O resultado oficial só é proclamado após o “escrutínio”, em que juízes e outras autoridades revisam as atas para corrigir eventuais inconsistências
A apuração preliminar do resultado da eleição na Colômbia aponta vitória de Abelardo de la Espriella, candidato de direita. A votação para presidente em segundo turno ocorreu no domingo (21).
Votação apertada
Os dados do chamado “preconteo”, divulgados pelas autoridades eleitorais, mostram portanto, que De la Espriella superou o senador Iván Cepeda, candidato de esquerda, por menos de 250 mil votos.
A última atualização aponta 12.952.979 votos para Espriella, candidato de direita apoiado pelo presidente dos Estados Unidos, Donald Trump, e 12.704.664 para o esquerdista Cepeda, aliado do atual presidente colombiano, Gustavo Petro.
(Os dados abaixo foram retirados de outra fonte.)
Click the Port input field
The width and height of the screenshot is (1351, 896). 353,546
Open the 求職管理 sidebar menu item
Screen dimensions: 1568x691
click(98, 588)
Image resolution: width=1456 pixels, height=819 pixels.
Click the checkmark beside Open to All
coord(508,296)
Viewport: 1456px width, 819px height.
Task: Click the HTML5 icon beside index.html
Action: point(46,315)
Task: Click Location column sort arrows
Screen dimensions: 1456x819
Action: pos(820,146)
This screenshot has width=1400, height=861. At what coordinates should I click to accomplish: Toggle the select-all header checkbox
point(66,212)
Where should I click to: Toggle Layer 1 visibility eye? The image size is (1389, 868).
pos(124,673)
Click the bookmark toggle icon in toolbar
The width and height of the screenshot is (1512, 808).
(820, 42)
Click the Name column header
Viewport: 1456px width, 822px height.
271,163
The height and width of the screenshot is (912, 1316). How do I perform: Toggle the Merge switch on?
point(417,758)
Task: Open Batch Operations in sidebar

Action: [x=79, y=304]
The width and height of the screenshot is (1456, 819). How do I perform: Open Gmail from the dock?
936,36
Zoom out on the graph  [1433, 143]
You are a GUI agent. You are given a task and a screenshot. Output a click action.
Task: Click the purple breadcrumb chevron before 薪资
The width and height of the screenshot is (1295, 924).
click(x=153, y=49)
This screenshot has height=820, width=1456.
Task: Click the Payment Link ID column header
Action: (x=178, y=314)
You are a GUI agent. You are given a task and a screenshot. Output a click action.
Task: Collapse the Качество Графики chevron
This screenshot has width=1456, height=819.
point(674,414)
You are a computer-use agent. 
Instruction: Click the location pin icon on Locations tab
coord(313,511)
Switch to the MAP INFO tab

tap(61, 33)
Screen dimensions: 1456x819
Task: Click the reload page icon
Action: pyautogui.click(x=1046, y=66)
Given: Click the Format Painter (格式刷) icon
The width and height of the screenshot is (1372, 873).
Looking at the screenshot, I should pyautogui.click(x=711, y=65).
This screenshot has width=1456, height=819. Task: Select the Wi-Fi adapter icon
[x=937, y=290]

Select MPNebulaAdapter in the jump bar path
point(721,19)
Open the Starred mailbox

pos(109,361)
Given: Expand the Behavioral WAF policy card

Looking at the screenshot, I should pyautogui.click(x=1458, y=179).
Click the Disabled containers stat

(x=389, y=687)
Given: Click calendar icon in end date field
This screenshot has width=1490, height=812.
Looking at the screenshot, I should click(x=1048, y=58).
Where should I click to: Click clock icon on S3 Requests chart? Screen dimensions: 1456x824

Entenda a apuração do resultado da eleição na Colômbia
Na eleição colombiana, a apuração tem duas etapas. A primeira é o chamado “preconteo“, uma contagem preliminar feita a partir das atas dos locais de votação usada para projetar o resultado. Mas, segundo a legislação do país, os juízes e outras autoridades só proclamam o resultado oficial após o “escrutínio”, processo em que eles revisam as atas para corrigir eventuais inconsistências.
Esse segundo processo deve ocorrer nesta segunda-feira (22). No 1º turno, as autoridades levaram dois dias para concluir o escrutínio.
As reações ao resultado preliminar
Em um vídeo, De la Espriella celebrou a vitória vestido com a camiseta da seleção colombiana e defendeu acordos militares com os Estados Unidos para combater o crime organizado.
“Hoje, a Colômbia venceu o seu jogo mais importante”, afirmou.
Cepeda fez um pronunciamento a apoiadores e afirmou que não trata o resultado como oficial e que vai aguardar o escrutínio.
De acordo com Gustavo Petro, nenhum resultado deve ser considerado oficial até a conclusão do escrutínio.
“Não se pode proclamar nenhum presidente. É o escrutínio que determina quem é o presidente. Obedeço aos juízes. Tranquilidade aos cidadãos, por favor. A realidade nos mostra um país partido ao meio, e ingerência estrangeira nos tira a liberdade. Impõe-se um acordo nacional se queremos manter a pátria e a paz nos anos que estão por vir”, escreveu Petro.